Stimulation of interleukin-6 promoter by parathyroid hormone, tumor necrosis factor alpha, and interleukin-1beta in UMR-106 osteoblastic cells is inhibited by protein kinase C antagonists.

Abstract

To investigate the level at which protein kinase C (PKC) regulates expression of interleukin-6 (IL-6) in osteoblastic cells, effects of several PKC antagonists and PKC down-regulation by phorbol ester were studied in UMR-106 osteoblastic cells that had been transiently transfected with a -224/+11-base pair (bp) IL-6 promoter coupled to a luciferase reporter. Parathyroid hormone (PTH) elicited a dose-dependent stimulation of the IL-6 promoter expression, with significant increases produced by 5 h of treatment with concentrations of PTH as low as 10(-14) M. The increase in IL-6 promoter expression was inhibited by the PKC antagonists GF109203X, 30 nM to 1 microM, and calphostin C, 250 nM. Prior down-regulation of PKC with 100 nM phorbol-12,13-dibutyrate (PDBU) for 48 h inhibited the PTH effect as well as the smaller stimulatory effects elicited by tumor necrosis factor alpha (TNF-alpha), 10(-9)-10(-8) M, and by IL-1beta, 1-10 ng/ml.
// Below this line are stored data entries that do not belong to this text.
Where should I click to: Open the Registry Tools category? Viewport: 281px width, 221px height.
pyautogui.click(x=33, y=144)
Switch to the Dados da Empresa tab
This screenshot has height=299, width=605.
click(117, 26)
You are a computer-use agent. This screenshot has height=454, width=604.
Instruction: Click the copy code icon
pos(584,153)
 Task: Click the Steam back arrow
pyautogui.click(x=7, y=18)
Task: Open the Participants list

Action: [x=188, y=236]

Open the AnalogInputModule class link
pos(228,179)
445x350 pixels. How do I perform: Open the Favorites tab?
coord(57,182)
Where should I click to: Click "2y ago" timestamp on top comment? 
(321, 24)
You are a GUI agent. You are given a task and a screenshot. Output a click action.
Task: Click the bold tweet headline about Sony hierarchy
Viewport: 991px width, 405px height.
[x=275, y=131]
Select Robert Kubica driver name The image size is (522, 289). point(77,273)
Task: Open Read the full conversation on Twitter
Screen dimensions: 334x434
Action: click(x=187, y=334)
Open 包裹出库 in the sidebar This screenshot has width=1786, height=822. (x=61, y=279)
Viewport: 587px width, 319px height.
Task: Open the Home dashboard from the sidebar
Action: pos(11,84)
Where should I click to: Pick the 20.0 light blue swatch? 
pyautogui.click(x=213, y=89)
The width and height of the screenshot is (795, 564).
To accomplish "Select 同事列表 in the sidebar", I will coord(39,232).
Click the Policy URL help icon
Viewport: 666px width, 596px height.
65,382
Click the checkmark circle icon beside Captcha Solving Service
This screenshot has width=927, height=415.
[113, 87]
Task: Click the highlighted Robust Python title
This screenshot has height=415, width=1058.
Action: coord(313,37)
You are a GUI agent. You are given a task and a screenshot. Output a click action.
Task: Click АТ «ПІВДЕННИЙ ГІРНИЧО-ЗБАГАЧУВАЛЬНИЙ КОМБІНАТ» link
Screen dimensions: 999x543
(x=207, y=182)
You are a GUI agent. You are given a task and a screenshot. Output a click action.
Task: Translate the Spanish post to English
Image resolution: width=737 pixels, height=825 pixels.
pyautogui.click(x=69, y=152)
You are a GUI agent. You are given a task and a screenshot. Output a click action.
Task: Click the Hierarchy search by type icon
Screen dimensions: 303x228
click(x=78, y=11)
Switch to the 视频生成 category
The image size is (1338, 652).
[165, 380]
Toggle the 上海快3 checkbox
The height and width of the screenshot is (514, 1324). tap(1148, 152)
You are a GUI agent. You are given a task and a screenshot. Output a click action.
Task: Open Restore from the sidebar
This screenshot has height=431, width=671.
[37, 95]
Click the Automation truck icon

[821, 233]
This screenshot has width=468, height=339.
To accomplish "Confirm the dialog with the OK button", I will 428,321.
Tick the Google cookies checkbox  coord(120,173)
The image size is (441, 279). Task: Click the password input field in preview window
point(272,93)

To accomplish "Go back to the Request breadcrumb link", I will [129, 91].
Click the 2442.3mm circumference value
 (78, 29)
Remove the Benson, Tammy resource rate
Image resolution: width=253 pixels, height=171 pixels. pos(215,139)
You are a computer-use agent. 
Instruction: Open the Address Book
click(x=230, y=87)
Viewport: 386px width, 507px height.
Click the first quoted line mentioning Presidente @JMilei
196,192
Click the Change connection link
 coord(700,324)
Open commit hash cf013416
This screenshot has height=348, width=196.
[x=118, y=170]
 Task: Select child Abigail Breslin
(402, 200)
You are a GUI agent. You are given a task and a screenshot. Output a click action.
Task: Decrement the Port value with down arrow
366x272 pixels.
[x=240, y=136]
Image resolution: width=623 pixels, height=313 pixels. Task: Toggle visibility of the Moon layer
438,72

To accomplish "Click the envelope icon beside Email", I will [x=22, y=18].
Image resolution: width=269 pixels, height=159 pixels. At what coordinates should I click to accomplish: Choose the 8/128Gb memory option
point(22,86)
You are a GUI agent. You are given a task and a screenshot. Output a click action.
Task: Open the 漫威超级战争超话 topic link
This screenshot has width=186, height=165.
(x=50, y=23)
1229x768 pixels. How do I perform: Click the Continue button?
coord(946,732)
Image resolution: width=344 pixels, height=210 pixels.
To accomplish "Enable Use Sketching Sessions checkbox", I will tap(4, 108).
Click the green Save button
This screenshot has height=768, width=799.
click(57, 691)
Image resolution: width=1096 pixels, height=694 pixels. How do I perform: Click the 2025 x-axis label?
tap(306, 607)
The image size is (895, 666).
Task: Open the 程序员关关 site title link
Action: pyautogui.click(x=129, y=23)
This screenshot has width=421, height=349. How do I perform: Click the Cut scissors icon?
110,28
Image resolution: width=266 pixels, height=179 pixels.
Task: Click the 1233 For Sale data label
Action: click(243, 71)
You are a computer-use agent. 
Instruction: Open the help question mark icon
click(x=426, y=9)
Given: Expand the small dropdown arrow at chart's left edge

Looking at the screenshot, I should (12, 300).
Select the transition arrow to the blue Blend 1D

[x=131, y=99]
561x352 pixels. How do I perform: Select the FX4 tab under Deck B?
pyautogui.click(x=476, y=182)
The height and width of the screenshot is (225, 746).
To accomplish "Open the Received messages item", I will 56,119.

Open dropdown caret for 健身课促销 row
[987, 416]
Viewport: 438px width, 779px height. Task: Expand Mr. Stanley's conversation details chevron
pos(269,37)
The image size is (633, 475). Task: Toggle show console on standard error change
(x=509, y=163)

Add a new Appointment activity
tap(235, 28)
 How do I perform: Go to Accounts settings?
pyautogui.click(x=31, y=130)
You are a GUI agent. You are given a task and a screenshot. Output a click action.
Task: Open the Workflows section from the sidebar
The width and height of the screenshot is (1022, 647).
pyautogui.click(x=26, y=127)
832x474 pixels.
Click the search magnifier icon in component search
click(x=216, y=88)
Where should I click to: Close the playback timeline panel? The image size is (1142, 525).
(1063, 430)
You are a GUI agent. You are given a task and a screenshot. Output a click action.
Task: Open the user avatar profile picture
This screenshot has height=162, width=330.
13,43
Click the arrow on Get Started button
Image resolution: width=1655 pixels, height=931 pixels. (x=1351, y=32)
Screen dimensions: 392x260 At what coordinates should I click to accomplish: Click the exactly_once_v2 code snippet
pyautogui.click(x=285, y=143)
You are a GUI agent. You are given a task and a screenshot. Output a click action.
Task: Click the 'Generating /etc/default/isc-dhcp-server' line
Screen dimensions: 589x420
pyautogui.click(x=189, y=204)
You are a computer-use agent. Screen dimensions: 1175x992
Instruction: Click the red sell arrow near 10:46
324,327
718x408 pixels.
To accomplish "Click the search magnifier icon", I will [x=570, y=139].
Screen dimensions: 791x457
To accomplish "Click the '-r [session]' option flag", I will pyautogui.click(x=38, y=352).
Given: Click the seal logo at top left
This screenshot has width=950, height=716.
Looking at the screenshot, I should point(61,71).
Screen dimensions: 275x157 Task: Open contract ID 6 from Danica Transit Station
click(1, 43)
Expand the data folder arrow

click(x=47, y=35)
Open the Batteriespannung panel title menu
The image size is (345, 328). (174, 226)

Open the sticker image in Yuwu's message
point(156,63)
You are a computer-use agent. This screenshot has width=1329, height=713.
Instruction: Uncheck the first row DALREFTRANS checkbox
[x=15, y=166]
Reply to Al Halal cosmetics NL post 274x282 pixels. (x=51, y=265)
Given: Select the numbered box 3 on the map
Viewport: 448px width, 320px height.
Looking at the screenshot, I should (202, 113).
In contrast to these findings, the stimulatory effects of PTH, TNF-alpha, and IL-1beta on the IL-6 promoter expression were enhanced by staurosporine. Treatment with GF109203X or down-regulation of PKC with PDBU prevented the stimulatory effects of staurosporine. PKC activity was increased by staurosporine. The findings with staurosporine are consistent with our earlier observations that this agent enhances the calcium signaling and bone resorption elicited by PTH. The studies support the role of PKC in the stimulatory effects of PTH, TNF-alpha, and IL-1beta on IL-6 expression.